**Instructions for the task:**
Below are records; extract exactly the lines from the one containing "You are a GUI" through the last, both included, and keep the pictures out.

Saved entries
__________

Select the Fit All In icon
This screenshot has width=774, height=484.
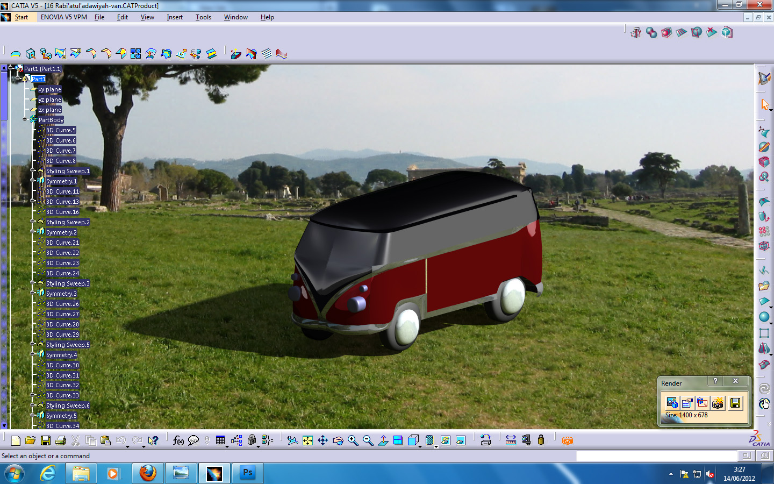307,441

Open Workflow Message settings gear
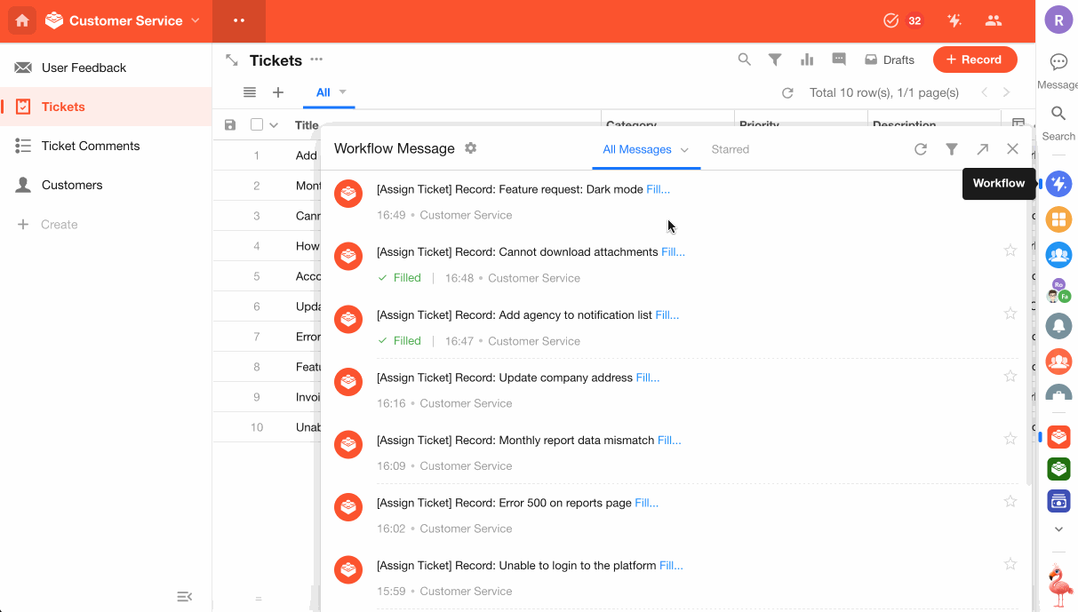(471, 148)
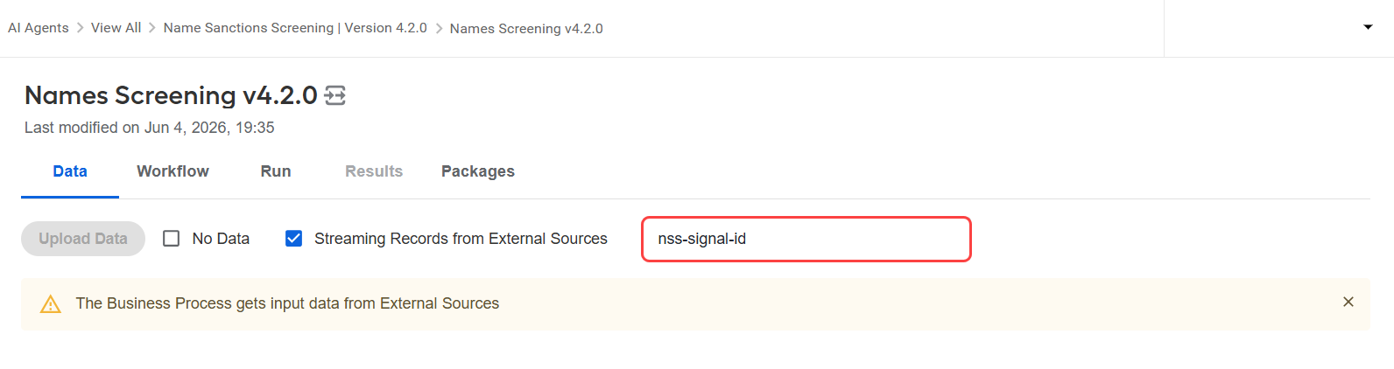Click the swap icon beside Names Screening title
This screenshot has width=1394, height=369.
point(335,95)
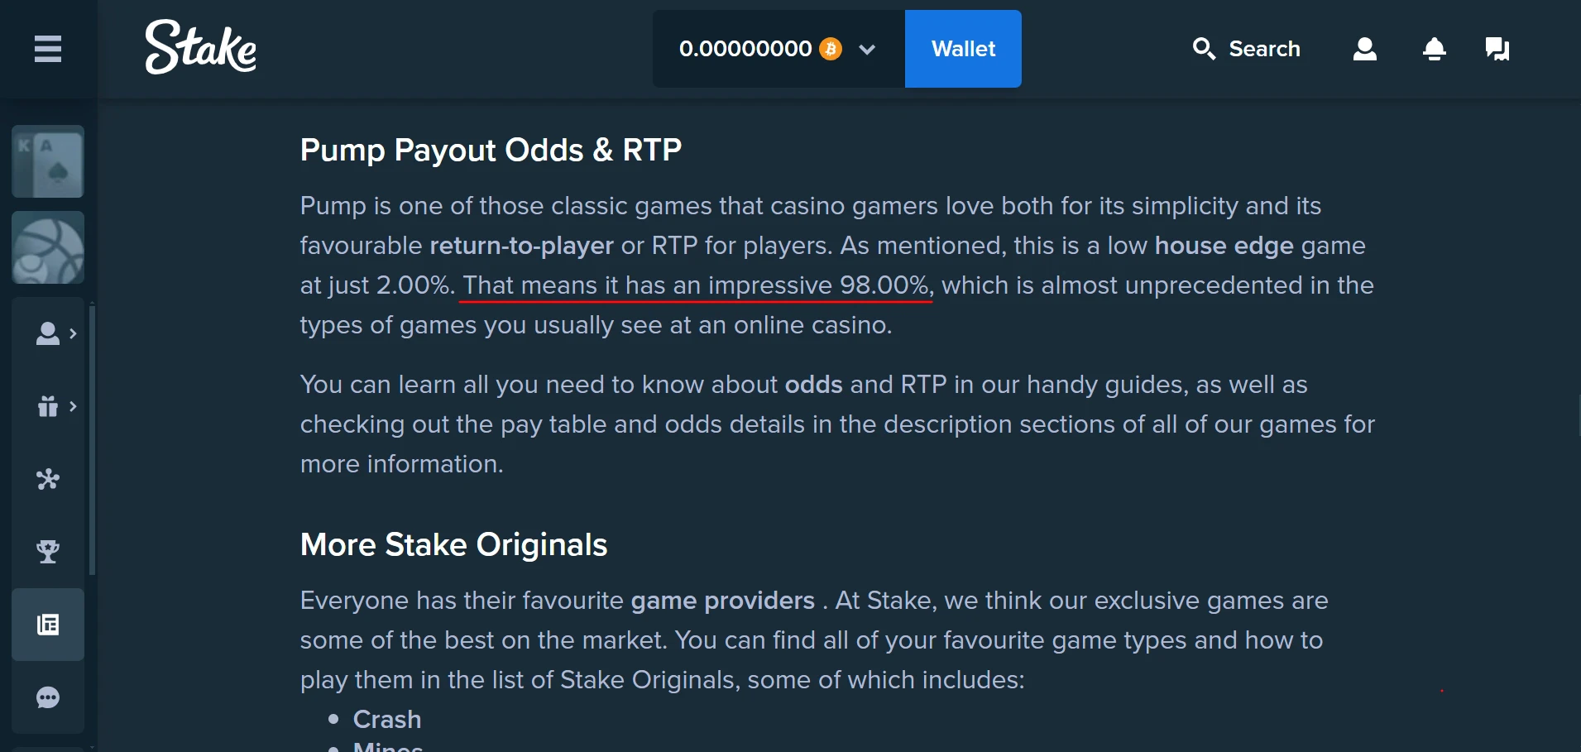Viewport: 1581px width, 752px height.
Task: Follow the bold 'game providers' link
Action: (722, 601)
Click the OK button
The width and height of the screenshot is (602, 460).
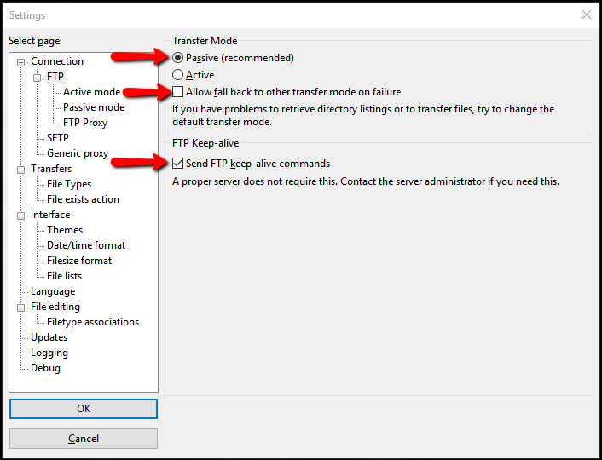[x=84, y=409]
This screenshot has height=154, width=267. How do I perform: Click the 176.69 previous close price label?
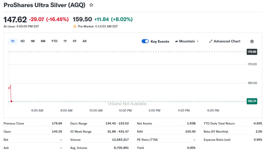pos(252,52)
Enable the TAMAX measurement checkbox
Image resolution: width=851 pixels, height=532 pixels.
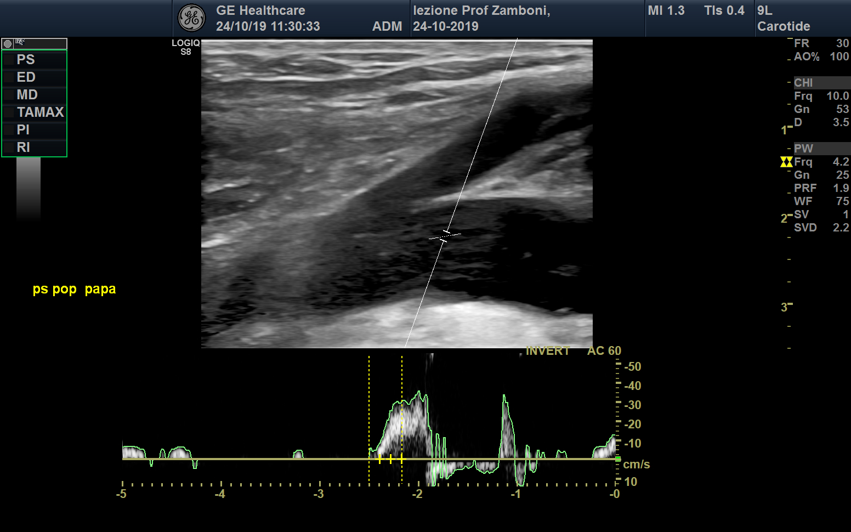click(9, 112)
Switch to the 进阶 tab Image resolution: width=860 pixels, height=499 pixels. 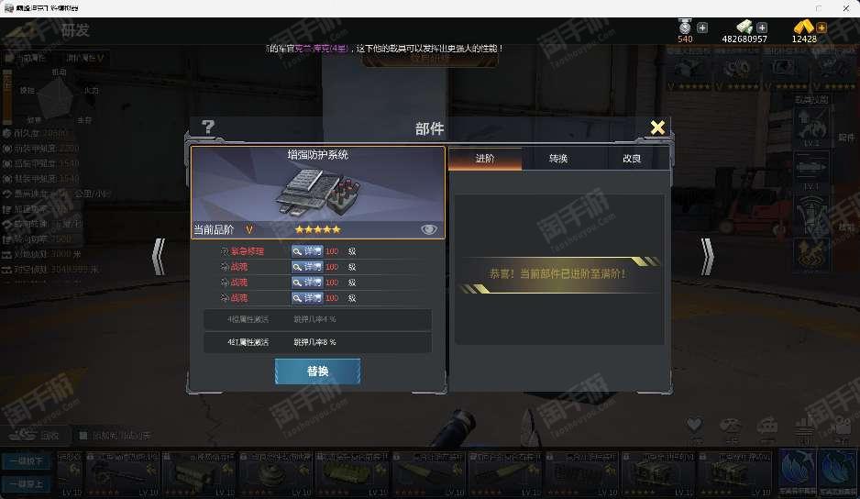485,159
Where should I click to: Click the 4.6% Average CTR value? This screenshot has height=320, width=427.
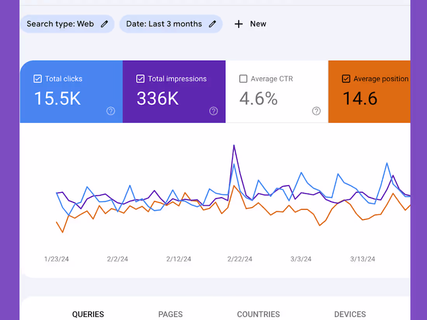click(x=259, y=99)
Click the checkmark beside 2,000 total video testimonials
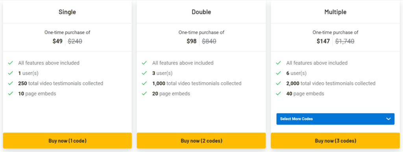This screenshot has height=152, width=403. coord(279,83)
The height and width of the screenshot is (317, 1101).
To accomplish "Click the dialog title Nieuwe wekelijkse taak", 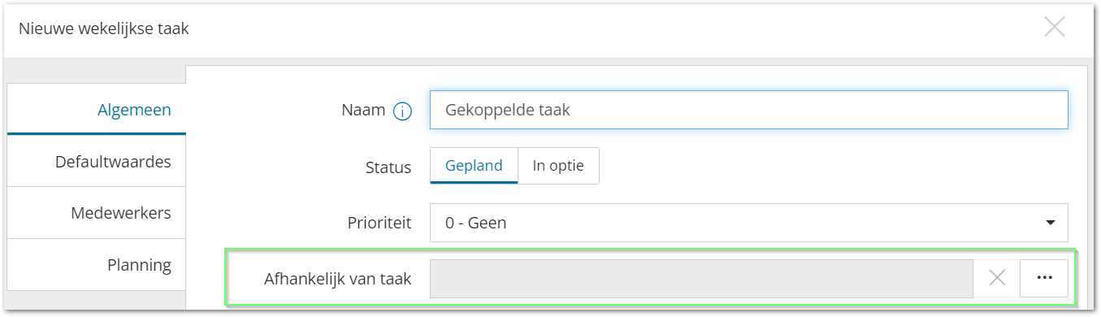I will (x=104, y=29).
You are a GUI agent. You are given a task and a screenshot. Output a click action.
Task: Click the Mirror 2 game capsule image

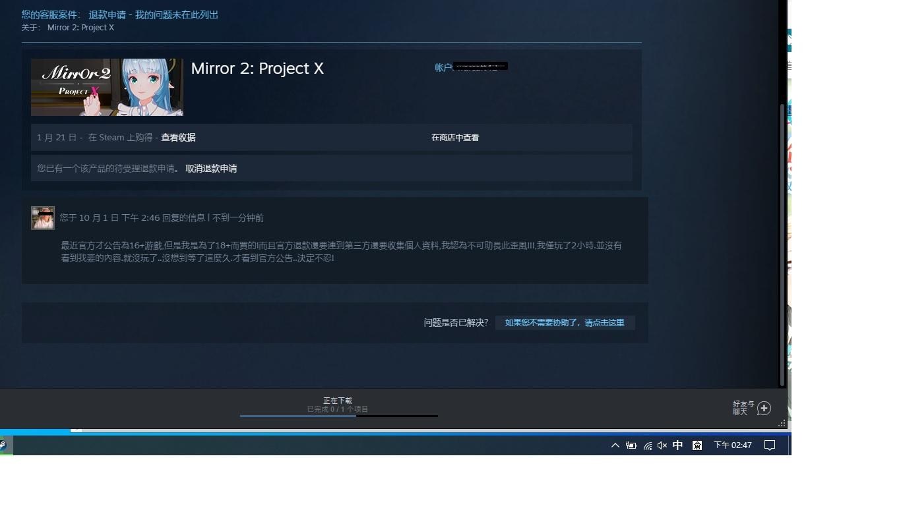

__________

**Answer for this exercise:**
You are a GUI agent. You are given a task and a screenshot. Output a click action.
Task: Click the Mirror 2 game capsule image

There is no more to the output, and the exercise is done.